Our first insight should be that absolute numbers of cases are good to know, but difficult to interpret by themselves. Given that China is much larger than Afghanistan, we should expect higher numbers for most diseases that can occur in either country. Thus, we should also know each country’s population to put the number of cases into perspective. Thus, our data contains 2 variables (TB cases and population) for 3 countries and 2 different time points (i.e., a total of \(2 \cdot 3 \cdot 2 = 12\) numeric data points).

Suppose we had these 12 numbers — but how would we organize them into a table? A second insight is that there are many different ways in which we could present the same data. Compare and contrast the following data tables:

t1 <- tidyr::table1
#> [1] 6 4
knitr::kable(t1, caption = "The data of `tidyr::table1`.")
Table 5.1: The data of tidyr::table1.
country year cases population
Afghanistan 1999 745 19987071
Afghanistan 2000 2666 20595360
Brazil 1999 37737 172006362
Brazil 2000 80488 174504898
China 1999 212258 1272915272
China 2000 213766 1280428583
t2 <- tidyr::table2
#> [1] 12  4
knitr::kable(t2, caption = "The data of `tidyr::table2`.")
Table 5.2: The data of tidyr::table2.
country year type count
Afghanistan 1999 cases 745
Afghanistan 1999 population 19987071
Afghanistan 2000 cases 2666
Afghanistan 2000 population 20595360
Brazil 1999 cases 37737
Brazil 1999 population 172006362
Brazil 2000 cases 80488
Brazil 2000 population 174504898
China 1999 cases 212258
China 1999 population 1272915272
China 2000 cases 213766
China 2000 population 1280428583
t3 <- ds4psy::table7
#> [1] 6 1
knitr::kable(t3, caption = "The data of `ds4psy::table7`.")
Table 5.3: The data of ds4psy::table7.
t4 <- ds4psy::table8
#> [1] 3 5
knitr::kable(t4, caption = "The data of `ds4psy::table8`.")
Table 5.4: The data of ds4psy::table8.
country cases_1999 cases_2000 popu_1999 popu_2000
Afghanistan 745 2666 19987071 20595360
Brazil 37737 80488 172006362 174504898
China 212258 213766 1272915272 1280428583

Before reading on, let’s compare the tables and answer the following questions:

  • In which sense are these tables different? (Note their dimensions, variables, etc.)

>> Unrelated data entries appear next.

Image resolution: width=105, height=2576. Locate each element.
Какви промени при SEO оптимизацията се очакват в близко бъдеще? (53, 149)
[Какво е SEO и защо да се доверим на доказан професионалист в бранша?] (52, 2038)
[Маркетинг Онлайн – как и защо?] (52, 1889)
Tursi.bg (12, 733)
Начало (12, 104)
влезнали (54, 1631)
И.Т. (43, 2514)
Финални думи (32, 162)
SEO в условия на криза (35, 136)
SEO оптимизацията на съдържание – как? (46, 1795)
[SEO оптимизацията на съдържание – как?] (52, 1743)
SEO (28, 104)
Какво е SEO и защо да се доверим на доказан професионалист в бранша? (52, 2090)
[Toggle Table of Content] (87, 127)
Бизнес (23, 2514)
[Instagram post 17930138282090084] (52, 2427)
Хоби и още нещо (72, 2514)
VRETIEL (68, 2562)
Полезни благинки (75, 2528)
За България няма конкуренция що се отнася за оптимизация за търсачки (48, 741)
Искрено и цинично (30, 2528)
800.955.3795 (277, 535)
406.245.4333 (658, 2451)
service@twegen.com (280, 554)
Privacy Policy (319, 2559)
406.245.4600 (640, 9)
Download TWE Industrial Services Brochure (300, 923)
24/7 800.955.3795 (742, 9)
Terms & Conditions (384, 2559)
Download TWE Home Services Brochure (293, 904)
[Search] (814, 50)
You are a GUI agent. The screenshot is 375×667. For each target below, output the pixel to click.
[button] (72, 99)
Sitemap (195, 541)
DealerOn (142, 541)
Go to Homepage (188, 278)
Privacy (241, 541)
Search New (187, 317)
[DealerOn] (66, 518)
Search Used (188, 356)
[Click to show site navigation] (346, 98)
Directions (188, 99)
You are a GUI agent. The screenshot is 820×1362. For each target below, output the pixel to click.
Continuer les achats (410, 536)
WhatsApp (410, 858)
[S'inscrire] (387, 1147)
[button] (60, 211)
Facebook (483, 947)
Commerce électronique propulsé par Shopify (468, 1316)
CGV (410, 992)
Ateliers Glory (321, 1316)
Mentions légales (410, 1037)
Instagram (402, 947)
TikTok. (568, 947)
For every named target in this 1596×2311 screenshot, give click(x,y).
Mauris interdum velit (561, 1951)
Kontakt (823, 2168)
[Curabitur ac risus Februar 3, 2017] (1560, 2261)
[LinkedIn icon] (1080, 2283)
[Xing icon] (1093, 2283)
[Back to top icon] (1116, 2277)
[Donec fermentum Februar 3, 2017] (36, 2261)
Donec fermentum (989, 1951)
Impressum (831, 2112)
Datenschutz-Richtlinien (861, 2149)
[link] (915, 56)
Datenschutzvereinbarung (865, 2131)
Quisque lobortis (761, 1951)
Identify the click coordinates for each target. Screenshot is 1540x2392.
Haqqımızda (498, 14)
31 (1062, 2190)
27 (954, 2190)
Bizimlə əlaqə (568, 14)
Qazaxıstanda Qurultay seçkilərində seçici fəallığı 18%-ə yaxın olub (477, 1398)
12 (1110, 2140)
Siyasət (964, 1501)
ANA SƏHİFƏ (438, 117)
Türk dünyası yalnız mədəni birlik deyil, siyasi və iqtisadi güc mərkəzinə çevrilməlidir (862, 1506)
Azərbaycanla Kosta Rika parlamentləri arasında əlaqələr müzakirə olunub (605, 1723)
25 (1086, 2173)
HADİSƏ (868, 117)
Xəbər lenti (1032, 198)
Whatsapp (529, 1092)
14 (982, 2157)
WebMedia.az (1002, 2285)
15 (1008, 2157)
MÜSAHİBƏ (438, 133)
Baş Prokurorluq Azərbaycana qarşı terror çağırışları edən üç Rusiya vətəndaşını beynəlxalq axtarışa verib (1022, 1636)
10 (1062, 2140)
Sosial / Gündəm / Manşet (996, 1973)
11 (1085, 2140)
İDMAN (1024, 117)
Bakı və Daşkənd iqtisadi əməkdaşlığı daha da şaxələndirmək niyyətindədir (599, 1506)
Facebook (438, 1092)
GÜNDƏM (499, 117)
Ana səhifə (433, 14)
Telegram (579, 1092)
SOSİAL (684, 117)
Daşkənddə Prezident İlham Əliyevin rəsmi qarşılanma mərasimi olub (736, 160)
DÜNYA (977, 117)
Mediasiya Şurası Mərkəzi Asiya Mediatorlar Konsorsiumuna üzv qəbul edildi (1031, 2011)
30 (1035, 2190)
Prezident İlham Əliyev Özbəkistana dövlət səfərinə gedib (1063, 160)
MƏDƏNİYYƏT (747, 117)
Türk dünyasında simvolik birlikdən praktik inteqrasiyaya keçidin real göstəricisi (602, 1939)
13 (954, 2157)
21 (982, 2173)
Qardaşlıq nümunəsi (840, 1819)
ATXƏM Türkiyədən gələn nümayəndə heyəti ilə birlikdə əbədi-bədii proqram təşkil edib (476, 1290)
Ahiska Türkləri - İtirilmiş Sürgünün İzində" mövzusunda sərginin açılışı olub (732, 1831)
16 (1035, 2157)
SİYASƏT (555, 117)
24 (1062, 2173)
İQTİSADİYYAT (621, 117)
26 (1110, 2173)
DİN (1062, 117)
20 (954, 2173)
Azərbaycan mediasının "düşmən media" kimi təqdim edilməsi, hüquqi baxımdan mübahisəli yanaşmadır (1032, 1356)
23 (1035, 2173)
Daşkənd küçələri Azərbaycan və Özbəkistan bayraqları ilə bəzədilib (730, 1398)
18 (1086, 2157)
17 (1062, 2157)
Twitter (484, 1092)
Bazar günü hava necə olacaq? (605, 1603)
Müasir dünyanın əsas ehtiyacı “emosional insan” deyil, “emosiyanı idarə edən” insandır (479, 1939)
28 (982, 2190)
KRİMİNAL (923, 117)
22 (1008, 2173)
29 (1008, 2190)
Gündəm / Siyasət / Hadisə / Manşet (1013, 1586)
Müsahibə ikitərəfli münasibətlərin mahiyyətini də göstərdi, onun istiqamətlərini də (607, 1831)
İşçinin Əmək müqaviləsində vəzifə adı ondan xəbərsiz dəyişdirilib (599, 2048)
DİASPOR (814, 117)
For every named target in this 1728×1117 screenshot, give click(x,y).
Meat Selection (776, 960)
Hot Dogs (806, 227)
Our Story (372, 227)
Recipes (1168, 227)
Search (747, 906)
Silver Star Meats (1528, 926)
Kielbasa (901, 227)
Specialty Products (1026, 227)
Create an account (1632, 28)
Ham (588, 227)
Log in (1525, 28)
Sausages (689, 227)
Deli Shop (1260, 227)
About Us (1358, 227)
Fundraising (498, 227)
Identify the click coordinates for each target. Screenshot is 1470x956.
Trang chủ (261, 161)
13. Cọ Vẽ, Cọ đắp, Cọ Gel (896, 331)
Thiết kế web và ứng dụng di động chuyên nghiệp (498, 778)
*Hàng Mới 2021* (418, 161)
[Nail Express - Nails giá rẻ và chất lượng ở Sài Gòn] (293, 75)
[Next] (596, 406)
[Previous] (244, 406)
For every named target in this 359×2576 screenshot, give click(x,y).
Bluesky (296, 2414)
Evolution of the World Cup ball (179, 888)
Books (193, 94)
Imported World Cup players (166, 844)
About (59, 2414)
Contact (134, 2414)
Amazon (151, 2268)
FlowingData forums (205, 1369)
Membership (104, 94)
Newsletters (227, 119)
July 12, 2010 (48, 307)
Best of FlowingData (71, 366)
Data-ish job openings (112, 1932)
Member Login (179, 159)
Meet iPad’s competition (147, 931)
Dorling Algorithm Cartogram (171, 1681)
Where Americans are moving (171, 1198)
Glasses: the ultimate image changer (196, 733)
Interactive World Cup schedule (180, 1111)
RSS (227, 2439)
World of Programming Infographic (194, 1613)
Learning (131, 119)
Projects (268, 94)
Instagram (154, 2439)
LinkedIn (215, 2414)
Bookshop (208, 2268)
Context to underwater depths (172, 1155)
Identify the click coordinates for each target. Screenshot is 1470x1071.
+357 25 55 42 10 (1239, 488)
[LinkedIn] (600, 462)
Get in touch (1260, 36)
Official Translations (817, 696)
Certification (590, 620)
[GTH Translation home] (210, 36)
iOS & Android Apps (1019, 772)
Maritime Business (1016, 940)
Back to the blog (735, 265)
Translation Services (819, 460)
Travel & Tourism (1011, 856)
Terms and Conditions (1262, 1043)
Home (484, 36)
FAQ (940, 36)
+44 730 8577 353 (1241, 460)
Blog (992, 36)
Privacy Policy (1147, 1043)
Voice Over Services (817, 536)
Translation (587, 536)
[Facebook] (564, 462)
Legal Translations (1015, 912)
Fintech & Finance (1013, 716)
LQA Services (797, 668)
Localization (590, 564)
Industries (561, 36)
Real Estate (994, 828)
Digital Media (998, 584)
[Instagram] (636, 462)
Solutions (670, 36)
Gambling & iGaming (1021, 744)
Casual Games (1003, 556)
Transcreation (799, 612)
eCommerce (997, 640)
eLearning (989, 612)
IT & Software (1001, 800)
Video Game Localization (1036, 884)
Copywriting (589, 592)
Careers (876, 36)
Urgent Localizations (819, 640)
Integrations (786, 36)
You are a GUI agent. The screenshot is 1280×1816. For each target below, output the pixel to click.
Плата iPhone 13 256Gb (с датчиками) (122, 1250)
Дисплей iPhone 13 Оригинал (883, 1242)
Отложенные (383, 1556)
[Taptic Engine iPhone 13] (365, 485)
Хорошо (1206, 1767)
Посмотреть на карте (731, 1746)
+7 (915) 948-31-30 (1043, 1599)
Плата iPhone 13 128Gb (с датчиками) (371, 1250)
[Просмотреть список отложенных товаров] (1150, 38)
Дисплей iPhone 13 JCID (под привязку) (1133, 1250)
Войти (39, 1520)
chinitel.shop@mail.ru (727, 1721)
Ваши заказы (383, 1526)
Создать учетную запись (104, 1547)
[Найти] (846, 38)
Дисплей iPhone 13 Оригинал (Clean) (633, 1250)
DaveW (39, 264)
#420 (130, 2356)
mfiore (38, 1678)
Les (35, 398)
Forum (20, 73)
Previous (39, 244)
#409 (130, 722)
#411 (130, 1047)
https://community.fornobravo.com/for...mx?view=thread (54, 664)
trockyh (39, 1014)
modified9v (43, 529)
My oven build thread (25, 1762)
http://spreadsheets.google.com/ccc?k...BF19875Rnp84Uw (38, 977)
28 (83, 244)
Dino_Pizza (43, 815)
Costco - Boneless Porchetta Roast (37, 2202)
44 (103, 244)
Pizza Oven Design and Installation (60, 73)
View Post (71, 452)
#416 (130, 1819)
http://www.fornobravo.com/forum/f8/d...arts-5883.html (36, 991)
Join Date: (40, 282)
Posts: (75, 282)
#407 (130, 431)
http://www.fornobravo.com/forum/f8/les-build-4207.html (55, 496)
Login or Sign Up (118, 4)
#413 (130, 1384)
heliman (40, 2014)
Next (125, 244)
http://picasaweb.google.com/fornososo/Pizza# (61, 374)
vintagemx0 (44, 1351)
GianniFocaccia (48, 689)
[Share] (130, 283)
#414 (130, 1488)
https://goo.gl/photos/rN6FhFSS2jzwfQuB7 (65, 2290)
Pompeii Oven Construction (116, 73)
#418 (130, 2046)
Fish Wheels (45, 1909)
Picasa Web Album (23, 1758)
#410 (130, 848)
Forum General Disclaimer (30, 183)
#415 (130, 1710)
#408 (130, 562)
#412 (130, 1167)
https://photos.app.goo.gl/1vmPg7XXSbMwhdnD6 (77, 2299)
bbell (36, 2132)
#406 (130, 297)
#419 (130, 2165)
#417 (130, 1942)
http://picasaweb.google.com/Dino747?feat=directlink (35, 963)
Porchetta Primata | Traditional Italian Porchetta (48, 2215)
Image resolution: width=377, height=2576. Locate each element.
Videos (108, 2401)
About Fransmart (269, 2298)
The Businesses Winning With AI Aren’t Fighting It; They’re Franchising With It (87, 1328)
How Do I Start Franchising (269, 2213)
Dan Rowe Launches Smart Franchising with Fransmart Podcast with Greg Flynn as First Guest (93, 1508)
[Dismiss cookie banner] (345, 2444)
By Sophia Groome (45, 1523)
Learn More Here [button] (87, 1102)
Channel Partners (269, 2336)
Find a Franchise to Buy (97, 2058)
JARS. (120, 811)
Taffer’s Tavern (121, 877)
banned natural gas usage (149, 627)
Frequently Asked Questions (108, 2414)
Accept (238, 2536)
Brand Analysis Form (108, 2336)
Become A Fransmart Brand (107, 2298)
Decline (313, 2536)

  • In which sense do all these tables represent the same data?

  • Is any of the tables better or worse than the others?

The data contains values associated with four variables (e.g., country, year, cases, and population), but each table organizes the values in a different layout. Describing these layouts reports varying number of rows and columns (i.e., vectors or tables of different shapes) and perhaps terms like implicit or explicit. Importantly, the tables are all identical — or informationally equivalent — in the sense that they can be transformed into each other without gaining or losing information.

Which actions or operations would we need to perform to transform any table into one of the others? By the end of this chapter, we can do all this by using the tools provided by dplyr and tidyr. In addition, we will have acquired some new terminology for describing tables (using labels like “longer” or “wider,” or “messy” or “tidy”) and a pipe operator that allows creating chains of commands.

5.1.2 Key concepts

Key concepts of Sections 5.2 and 5.3 include the pipe operator (from the magrittr package), and functions to filter vs. select, mutate variables, and group and summarize data (from the dplyr package).